SHORT EXERCISE: In two sentences, what does the Julia GloVe embedding tutorial below cover?

EXTRACTED TEXT:
'''

Julia Word Embedding Layer in Flux - Pre-trained GloVe

4 minute read

This example follows on from tutorial #1 in which we trained our own embedding layer. This time we use pre-trained word vectors (GloVe) instead of learning them. We’ll skip over some of the explanations as this is covered in tutorial #1.

As before, the objective for this exercise is to machine learn the sentiment of 10 string arrays. The idea came from this tutorial written by Jason Brownlee who used Keras on a similar dataset.

using  Languages, TextAnalysis, Flux, PyPlot, Statistics

#Display Flux Version
import Pkg ; Pkg.installed()["Flux"]
v"0.7.2"

Data Preparation

This code block is the same as tutorial #1. See this for more explanation.

Arr = ["well done",
     "good work",
     "great effort",
     "nice work",
     "excellent",
     "weak",
     "poor effort",
     "not good",
     "poor work",
     "could have done better"]

# positve or negative sentiment to each 'document' string
y = [true true true true true false false false false false]

docs=[]
for i in 1:length(Arr)
    push!(docs, StringDocument(Arr[i]))
end
crps=Corpus(docs)    
update_lexicon!(crps)
doc_term_matrix=DocumentTermMatrix(crps)
word_dict=doc_term_matrix.column_indices

tk_idx(s) = haskey(word_dict, s) ? i=word_dict[s] : i=0

function pad_corpus(c, pad_size)
    M=[]
    for doc in 1:length(c)
        tks = tokens(c[doc])
        if length(tks)>=pad_size
            tk_indexes=[tk_idx(w) for w in tks[1:pad_size]]
        end
        if length(tks)<pad_size
            tk_indexes=zeros(Int64,pad_size-length(tks))
            tk_indexes=vcat(tk_indexes, [tk_idx(w) for w in tks])
        end
        doc==1 ? M=tk_indexes' : M=vcat(M, tk_indexes')
    end
    return M
end

pad_size=4
padded_docs = pad_corpus(crps, pad_size)
x = padded_docs'
data = [(x, y)]

Flux Embedding Preparation

Load the pre-trained embeddings

This function loads the pre-trained GloVe embeddings. Try Embeddings.jl for a better way to do this if you can get it to work.

function load_embeddings(embedding_file)
    local LL, indexed_words, index
    indexed_words = Vector{String}()
    LL = Vector{Vector{Float32}}()
    open(embedding_file) do f
        index = 1
        for line in eachline(f)
            xs = split(line)
            word = xs[1]
            push!(indexed_words, word)
            push!(LL, parse.(Float32, xs[2:end]))
            index += 1
        end
    end
    return reduce(hcat, LL), indexed_words
end

We’ll use one of the smaller embedding files (glove.6B.50d.txt) as this problem is trivial. This file can be downloaded from here and must reside in the current working folder.

embeddings, vocab = load_embeddings("glove.6B.50d.txt")
embed_size, max_features = size(embeddings)

'''

DATA PROVIDED:
'''

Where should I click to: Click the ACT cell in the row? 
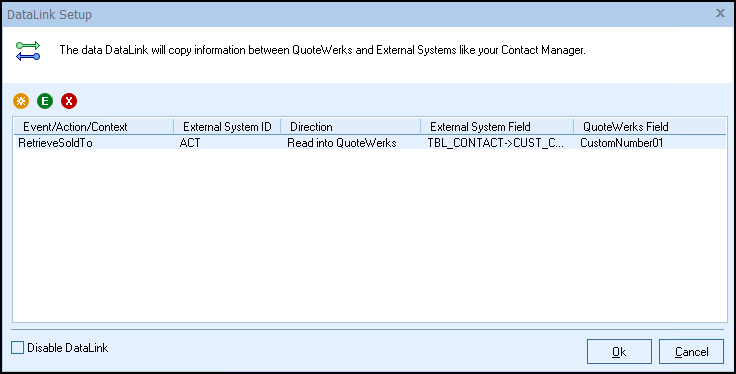click(x=190, y=143)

'''

ANSWER FOR THE TASK: This tutorial follows on from an earlier one that trained its own embedding layer, and this time it uses pre-trained GloVe word vectors to machine learn the sentiment of 10 short strings labeled positive or negative. It repeats the earlier data preparation, padding each document's token indexes to a size of 4, then uses a custom function to load the smaller glove.6B.50d.txt embedding file, which must be in the current working folder.